Li a matéria publicada no “L’Osservatore Romano”, jornal do Vaticano, do dia 28/04/2012, pág. 2, intitulada “o direito segundo Bento XVI – a razão é de todos”, da lavra do Cardeal Francesco Coccopalmerio, presidente do Pontifício Conselho para os Textos Legislativos, onde o cardeal discorre sobre o discurso do Papa Bento XVI, pronunciado no Bundestag (parlamento alemão) em 22/09/2011. No discurso o Santo Padre enfrenta de modo exclusivo a relação do direito e sociedade. Traçarei abaixo os pontos da fala do Papa que mais me chamaram a atenção e que nos convida também a uma reflexão.
Para o Papa o direito relaciona-se umbilicalmente com a dignidade da pessoa humana, de maneira que o direito é ontologicamente a justiça e o bem, neste sentido o direito não se esgota na lei, reafirmação do Papa que nos faz lembrar o famoso julgamento de Nuremberg, pós segunda guerra mundial, quando os oficiais nazistas alegavam em sua defesa que “cumpriam a lei, cumpriam ordens”, e o tribunal plasmou a máxima de que o direito é maior do que a lei.
O Papa trabalhou com rigor a questão das relações correntes entre lei e direito, e destacou alguns binômios esclarecedores, por exemplo, lei x verdade, justo x lei, coisa justa x direito vigente, verdadeiramente justo x justiça na legislação. O Santo Padre fez questão didática de assinalar que existem duas realidades, “por um lado, há o que é justo, a verdade e, por conseguinte, há o direito; por outro, há a lei. Essas duas realidades são distintas entre si, mesmo se essencialmente relacionadas – esclarece o cardeal Coccopalmiero.
Nas lições do Papa, são duas realidades distintas porque o direito vem antes, enquanto a lei vem depois. Neste diapasão é o justo, ou seja, o direito que se “torna” lei. Noutro dizer, o direito é realidade ontológica preexistente ao legislador, enquanto a lei é realidade intencional, porque criada pelo legislador. Aqui neste particular o Papa se alinha as mais robustas correntes do jus naturalismo, ou direito natural.
O Papa é firme ao frisar que a lei depende do direito, no sentido de que deve conter o direito e deve expressá-lo em suas várias circunstâncias e necessidades, não podendo assim contrariar o direito existente. Aqui também me parece que o Papa está a repudiar com força a idéia da autonomia do direito em relação à realidade mesma, evitando assim os exageros do jus positivismo (direito é a lei).

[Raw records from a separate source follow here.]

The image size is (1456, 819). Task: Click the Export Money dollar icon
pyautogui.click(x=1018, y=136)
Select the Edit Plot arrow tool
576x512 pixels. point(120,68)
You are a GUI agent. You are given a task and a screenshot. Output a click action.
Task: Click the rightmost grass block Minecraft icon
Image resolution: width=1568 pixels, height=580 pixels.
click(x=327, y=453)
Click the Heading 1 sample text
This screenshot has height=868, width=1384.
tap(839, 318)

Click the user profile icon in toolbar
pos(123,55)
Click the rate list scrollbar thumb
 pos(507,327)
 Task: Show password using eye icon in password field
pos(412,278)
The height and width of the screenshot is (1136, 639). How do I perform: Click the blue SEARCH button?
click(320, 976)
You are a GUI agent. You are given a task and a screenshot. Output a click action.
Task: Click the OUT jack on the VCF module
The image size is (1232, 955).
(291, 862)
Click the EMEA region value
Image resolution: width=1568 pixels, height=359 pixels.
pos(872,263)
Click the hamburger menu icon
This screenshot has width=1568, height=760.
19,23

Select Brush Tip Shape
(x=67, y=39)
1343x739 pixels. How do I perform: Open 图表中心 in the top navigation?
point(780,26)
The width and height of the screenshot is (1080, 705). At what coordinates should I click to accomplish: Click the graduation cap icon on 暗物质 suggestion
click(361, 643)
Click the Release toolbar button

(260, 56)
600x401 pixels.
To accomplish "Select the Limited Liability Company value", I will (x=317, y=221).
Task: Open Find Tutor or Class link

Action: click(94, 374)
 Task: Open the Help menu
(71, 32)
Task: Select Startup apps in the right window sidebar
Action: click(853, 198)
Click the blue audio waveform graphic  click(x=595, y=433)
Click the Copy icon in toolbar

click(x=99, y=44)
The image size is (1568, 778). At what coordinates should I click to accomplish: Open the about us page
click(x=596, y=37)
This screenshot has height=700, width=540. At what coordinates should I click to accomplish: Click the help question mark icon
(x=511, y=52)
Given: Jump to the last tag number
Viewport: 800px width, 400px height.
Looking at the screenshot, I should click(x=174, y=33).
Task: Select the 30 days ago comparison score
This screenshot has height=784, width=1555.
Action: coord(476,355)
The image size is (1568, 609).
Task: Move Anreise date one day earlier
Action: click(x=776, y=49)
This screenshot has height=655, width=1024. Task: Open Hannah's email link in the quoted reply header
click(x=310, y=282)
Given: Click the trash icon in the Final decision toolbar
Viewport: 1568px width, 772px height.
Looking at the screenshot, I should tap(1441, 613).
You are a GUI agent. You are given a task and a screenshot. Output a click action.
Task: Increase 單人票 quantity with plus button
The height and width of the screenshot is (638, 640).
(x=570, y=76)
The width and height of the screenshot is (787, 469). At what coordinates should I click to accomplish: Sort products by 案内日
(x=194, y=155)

O Papa também questionou a idéia de que a vontade da maioria deva sempre prevalecer como critério suficiente no fazimento da lei, haja vista, segundo ele, que nas questões fundamentais do direito, onde está em jogo a dignidade da pessoa humana, o princípio majoritário não é suficiente para contemplar o direito preexistente, fato que é comprovado no Brasil, pela atuação do Supremo Tribunal Federal em defesa das minorias: mulheres, índios, homossexuais etc.
Fixada a idéia de que o direito ontológico é uma realidade prévia ao legislador, surge a questão central do discurso do Santo Padre: como é possível conhecer o direito ontológico? Por exemplo, no caso típico dos embriões, eles têm o direito de receber respeito e abstenção de lesões porque são vidas humanas ou podem ser suprimidos? Como pode o legislador conhecer o direito ontológico para dar resposta a esta indagação. Podem as religiões em geral oferecer uma resposta do que seja o direito ontológico? O Papa responde positivamente, ou seja, as religiões podem oferecer uma resposta do que seja o direito ontológico, no caso citado, o reconhecimento de que o embrião é vida humana.
Todavia, o Papa pontua com fino saber que no caso de uma religião declarar a ontologia do direito, é, só pode ser, a fé de um sujeito, ou melhor, a adesão por fé de um sujeito ou grupos de sujeitos, à autoridade da religião que confirma a ontologia. Entretanto, a fé necessariamente não pertence a cada sujeito da comunidade civil, muito menos ao legislador como um todo, portanto, o direito ontológico deve dialogar intensamente com a liberdade de consciência e liberdade religiosa, só assim teremos respostas aceitáveis.
É aqui que o Santo Padre Bento XVI aposta todas as suas fichas na razão humana, para dizer na voz interposta do Cardeal Coccopalmerio que: “A este ponto é decisivo ressaltar que a razão representa o instrumento cognoscitivo adequado não só porque – como é óbvio – capaz de indagar a natureza e deste modo conhecer a ontologia, mas também porque ao contrário da adesão por fé, que é só de alguns, A RAZÃO É DE TODOS”.